» Records for this exercise
-- Opening Marker --

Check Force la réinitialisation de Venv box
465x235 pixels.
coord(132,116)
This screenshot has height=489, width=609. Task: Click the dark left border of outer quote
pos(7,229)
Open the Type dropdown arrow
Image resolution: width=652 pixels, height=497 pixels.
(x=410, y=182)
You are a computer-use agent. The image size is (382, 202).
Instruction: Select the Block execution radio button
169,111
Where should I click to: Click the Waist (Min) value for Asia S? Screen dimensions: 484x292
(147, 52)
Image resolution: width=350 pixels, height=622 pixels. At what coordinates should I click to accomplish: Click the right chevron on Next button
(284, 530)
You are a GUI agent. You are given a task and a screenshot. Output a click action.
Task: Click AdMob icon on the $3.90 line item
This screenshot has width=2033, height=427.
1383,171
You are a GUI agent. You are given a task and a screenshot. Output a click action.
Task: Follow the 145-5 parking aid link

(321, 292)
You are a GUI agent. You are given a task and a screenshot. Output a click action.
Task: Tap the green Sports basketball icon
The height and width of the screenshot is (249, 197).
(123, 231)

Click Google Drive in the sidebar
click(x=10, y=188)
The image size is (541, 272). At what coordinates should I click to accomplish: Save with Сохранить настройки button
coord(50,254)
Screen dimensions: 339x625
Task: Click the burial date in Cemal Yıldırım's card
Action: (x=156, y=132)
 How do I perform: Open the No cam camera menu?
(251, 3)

-- Closing Marker --
-- Opening Marker --

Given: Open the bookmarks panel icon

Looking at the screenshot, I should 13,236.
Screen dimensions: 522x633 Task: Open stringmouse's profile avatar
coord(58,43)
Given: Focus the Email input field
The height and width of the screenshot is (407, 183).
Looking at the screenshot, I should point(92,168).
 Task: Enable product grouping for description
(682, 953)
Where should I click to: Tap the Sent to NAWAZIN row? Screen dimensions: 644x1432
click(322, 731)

-- Closing Marker --

» What the task asks
Please reproduce exactly the lines in the listing above from the one containing "Check Force la réinitialisation de Venv box" through the one containing "Task: Click AdMob icon on the $3.90 line item", both included, and nothing more.

» Answer to this problem
Check Force la réinitialisation de Venv box
465x235 pixels.
coord(132,116)
This screenshot has height=489, width=609. Task: Click the dark left border of outer quote
pos(7,229)
Open the Type dropdown arrow
Image resolution: width=652 pixels, height=497 pixels.
(x=410, y=182)
You are a computer-use agent. The image size is (382, 202).
Instruction: Select the Block execution radio button
169,111
Where should I click to: Click the Waist (Min) value for Asia S? Screen dimensions: 484x292
(147, 52)
Image resolution: width=350 pixels, height=622 pixels. At what coordinates should I click to accomplish: Click the right chevron on Next button
(284, 530)
You are a GUI agent. You are given a task and a screenshot. Output a click action.
Task: Click AdMob icon on the $3.90 line item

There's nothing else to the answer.